[Assigned task]:
In your answer, every line of the records should be written out exactly.

[Supplied data]:
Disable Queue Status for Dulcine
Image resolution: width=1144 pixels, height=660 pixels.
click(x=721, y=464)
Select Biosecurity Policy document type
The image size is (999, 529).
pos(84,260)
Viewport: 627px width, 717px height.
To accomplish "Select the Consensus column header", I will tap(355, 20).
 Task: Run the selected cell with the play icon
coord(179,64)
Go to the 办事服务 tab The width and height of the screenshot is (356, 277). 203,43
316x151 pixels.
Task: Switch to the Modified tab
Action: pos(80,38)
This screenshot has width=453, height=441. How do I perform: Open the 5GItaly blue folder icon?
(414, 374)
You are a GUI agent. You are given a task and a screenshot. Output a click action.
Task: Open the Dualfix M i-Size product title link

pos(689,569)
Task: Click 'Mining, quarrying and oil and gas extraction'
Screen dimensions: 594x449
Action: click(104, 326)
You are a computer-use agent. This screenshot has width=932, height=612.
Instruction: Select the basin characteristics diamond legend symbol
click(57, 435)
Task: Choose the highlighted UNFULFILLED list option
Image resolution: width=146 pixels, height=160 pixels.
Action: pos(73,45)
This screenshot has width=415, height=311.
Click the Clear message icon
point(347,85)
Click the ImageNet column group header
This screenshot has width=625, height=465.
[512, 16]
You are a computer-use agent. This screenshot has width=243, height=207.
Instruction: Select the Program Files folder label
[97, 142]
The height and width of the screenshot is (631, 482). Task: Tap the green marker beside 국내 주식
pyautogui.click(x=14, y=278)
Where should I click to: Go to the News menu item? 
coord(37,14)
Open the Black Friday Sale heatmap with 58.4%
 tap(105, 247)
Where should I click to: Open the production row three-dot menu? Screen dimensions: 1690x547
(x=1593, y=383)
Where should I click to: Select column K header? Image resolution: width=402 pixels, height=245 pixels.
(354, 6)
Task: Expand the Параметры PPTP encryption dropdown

[Finished task]:
Disable Queue Status for Dulcine
Image resolution: width=1144 pixels, height=660 pixels.
click(x=721, y=464)
Select Biosecurity Policy document type
The image size is (999, 529).
pos(84,260)
Viewport: 627px width, 717px height.
To accomplish "Select the Consensus column header", I will tap(355, 20).
 Task: Run the selected cell with the play icon
coord(179,64)
Go to the 办事服务 tab The width and height of the screenshot is (356, 277). 203,43
316x151 pixels.
Task: Switch to the Modified tab
Action: pos(80,38)
This screenshot has width=453, height=441. How do I perform: Open the 5GItaly blue folder icon?
(414, 374)
You are a GUI agent. You are given a task and a screenshot. Output a click action.
Task: Open the Dualfix M i-Size product title link

pos(689,569)
Task: Click 'Mining, quarrying and oil and gas extraction'
Screen dimensions: 594x449
Action: click(104, 326)
You are a computer-use agent. This screenshot has width=932, height=612.
Instruction: Select the basin characteristics diamond legend symbol
click(57, 435)
Task: Choose the highlighted UNFULFILLED list option
Image resolution: width=146 pixels, height=160 pixels.
Action: pos(73,45)
This screenshot has width=415, height=311.
Click the Clear message icon
point(347,85)
Click the ImageNet column group header
This screenshot has width=625, height=465.
[512, 16]
You are a computer-use agent. This screenshot has width=243, height=207.
Instruction: Select the Program Files folder label
[97, 142]
The height and width of the screenshot is (631, 482). Task: Tap the green marker beside 국내 주식
pyautogui.click(x=14, y=278)
Where should I click to: Go to the News menu item? 
coord(37,14)
Open the Black Friday Sale heatmap with 58.4%
 tap(105, 247)
Where should I click to: Open the production row three-dot menu? Screen dimensions: 1690x547
(x=1593, y=383)
Where should I click to: Select column K header? Image resolution: width=402 pixels, height=245 pixels.
(354, 6)
Task: Expand the Параметры PPTP encryption dropdown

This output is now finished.